**About this task:** Transcribe the stretch of the article on threat and risk assessment for Big Data from "Threat and Risk Assessments" through "to protect information.".
━━━━━ Excerpted passage ━━━━━
A Threat and Risk Assessment Approach for Big Data

Current information security and privacy classifications are being applied with some difficulty to a Big Data environment, which in the context of the public sector involves the emergence of large databases and increased data sharing. Such databases are usually classified as high-risk, resulting in costly security safeguards. However, de-identification can drastically lower the actual privacy risk posed by information. Could mapping de-identification to risk classifications allow organizations to invest more wisely in security and take advantage of the opportunities of Big Data?

Threat and Risk Assessments (TRA) are commonly required for new Canadian government programs and other public sector initiatives in order to determine whether their information assets are being protected appropriately. Their focus is on security: examining the potential for harm if information is accessed, released, or used inappropriately; analyzing potential risks to information; and identifying appropriate lifecycle safeguards to protect information.

In 2005, the federal government released the Canadian Information Security and Privacy Classification Policy as a guideline for risk assessments. This system defines four risk levels, based on criteria such as potential threats to public safety, injury to individuals or enterprises, financial loss, and damage to government relationships and reputation. Appropriate safeguards are identified for each risk level. The Ontario Ministry of Government Services has since adopted these classifications as a guide for TRAs within the Ontario Public Service.

Applying these classifications to a broad variety of public sector contexts has led to a couple of significant problems, both related to the phenomenon of Big Data. The federal classification guidelines were clearly designed with a political context in mind: examples given for the various risk levels include cabinet documents, briefings, speeches, and contact information. At the provincial level, these classifications do not translate easily to contexts such as healthcare, where information is collected in large volumes and regularly shared between organizations. The first problem is that the large volume of information contained in healthcare databases results in a great potential for harm in the event of a breach; consequently, such databases usually are classified as high-risk. The safeguards mandated to protect high-risk information are costly, and with the emergence of Big Data, these costs are likely to grow exponentially. The second problem pertains to information sharing: not only is there a possibility that high-risk, classified information is being shared with parties with inadequate security safeguards, but the sharing of personal information raises a number of more basic privacy issues.

To resolve these issues, government needs to stop conflating privacy with security. On the one hand, it is possible for information to be protected by adequate security safeguards but to violate privacy law nonetheless. A significant issue in the healthcare sector has been that of cascading rights when organizations share personal health information for research purposes. While all of the organizations involved may have effective security practices, the information is often disclosed and used for purposes to which patients did not consent. Because shared information is stored in multiple locations, it is often also retained longer than mandated by privacy standards. On the other hand, it is possible to protect privacy without security. Sophisticated and efficient de-identification processes can remove identifying details from records containing personal information while preserving the utility of data for research. Properly de-identified information can be shared with only a minimal risk to privacy.

The distinctions between privacy and security have a couple of implications: first, process matters when it comes to protecting data. Excellent security safeguards will not ensure proper information management if privacy concerns are not integrated into business processes and practices. Second, de-identification can radically change information risk. Calculations of re-identification risk – the probability that an individual could be identified based on their (de-identified) data – provide an objective measure of privacy risk. When privacy risk is very low, fewer security safeguards are needed. Thus, mapping levels of de-identification to information risk classifications could enable much more efficient and effective investment in information safeguards. An approach that unites privacy and security with regard to risk classification could well be the means to unlock the opportunities offered by Big Data while containing the costs of information security.
━━━━━ Entries provided ━━━━━
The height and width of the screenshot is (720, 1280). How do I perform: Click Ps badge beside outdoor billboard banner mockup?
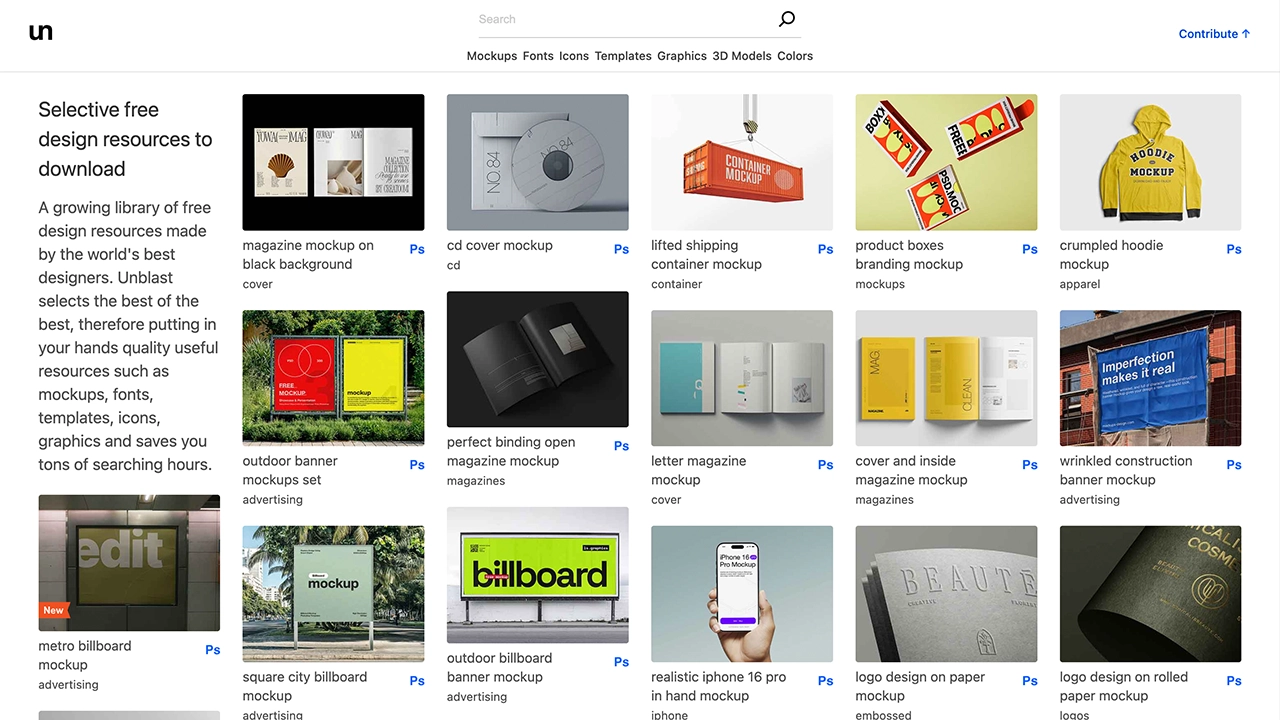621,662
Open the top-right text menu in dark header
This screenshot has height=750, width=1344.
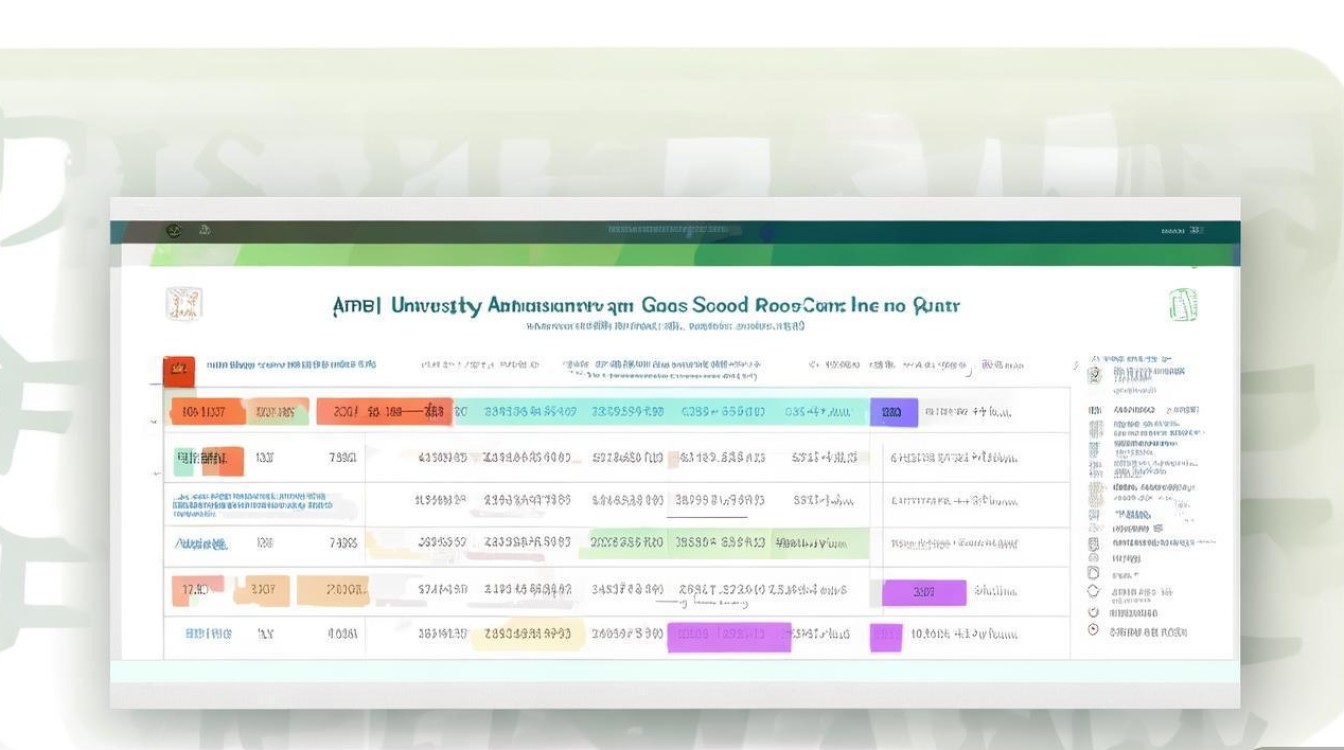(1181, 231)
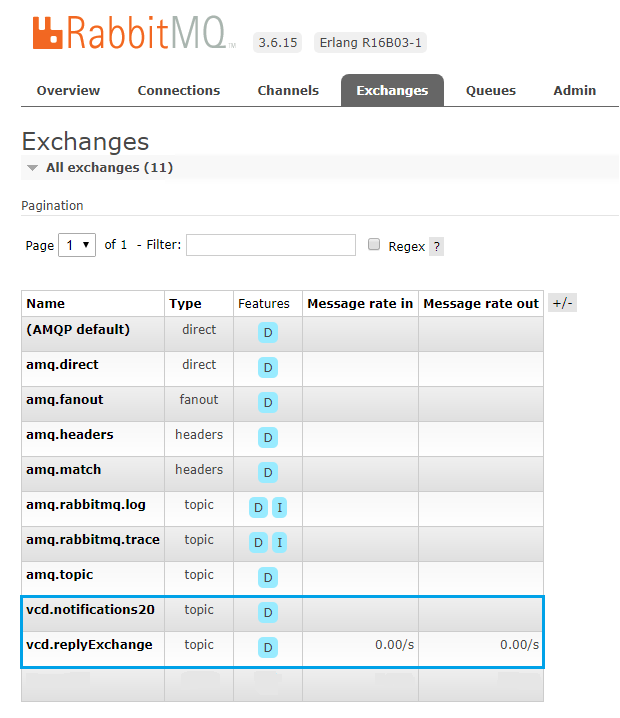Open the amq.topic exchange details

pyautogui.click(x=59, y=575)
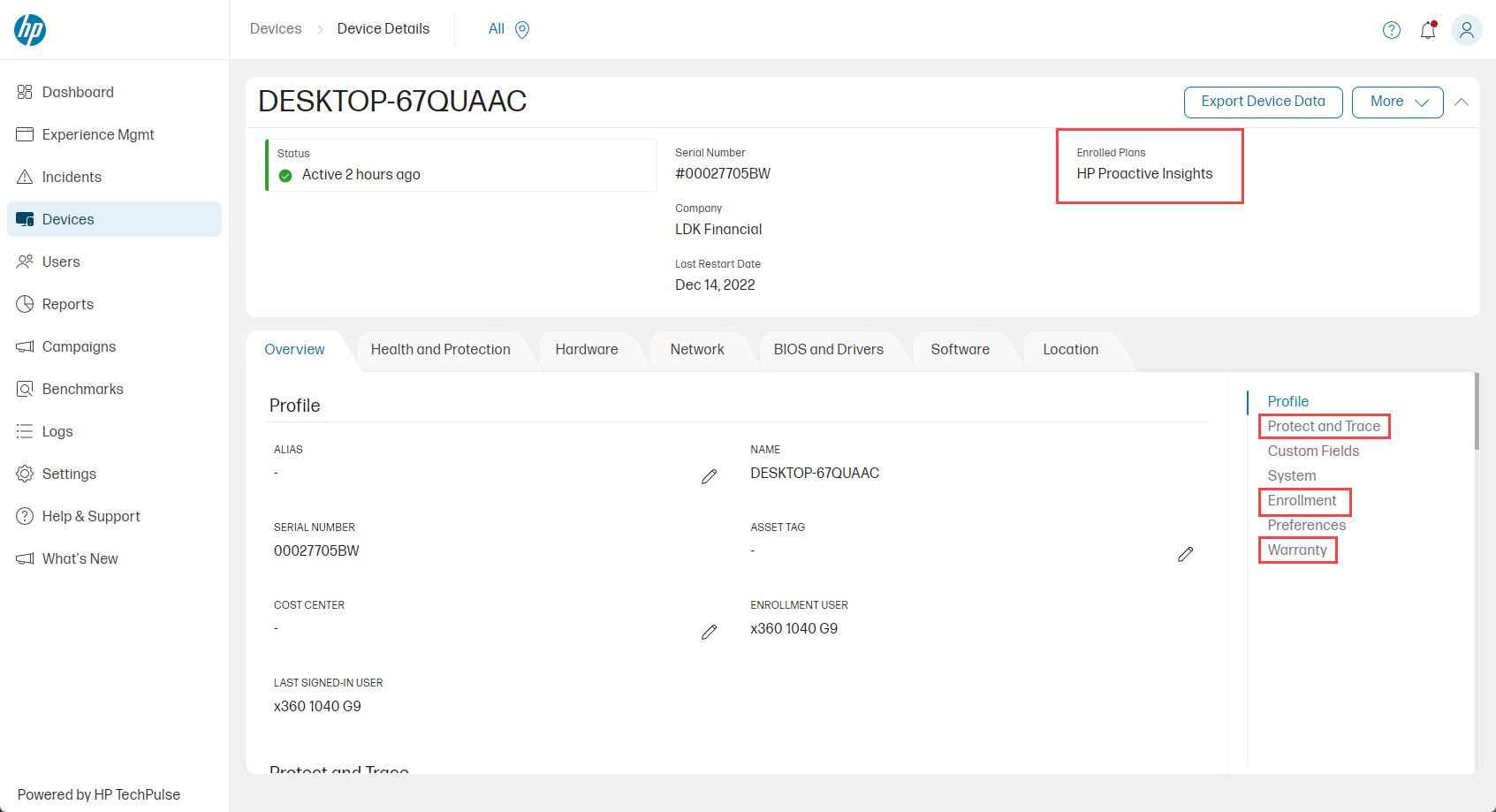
━━━━━
**Response:**
Threat and Risk Assessments (TRA) are commonly required for new Canadian government programs and other public sector initiatives in order to determine whether their information assets are being protected appropriately. Their focus is on security: examining the potential for harm if information is accessed, released, or used inappropriately; analyzing potential risks to information; and identifying appropriate lifecycle safeguards to protect information.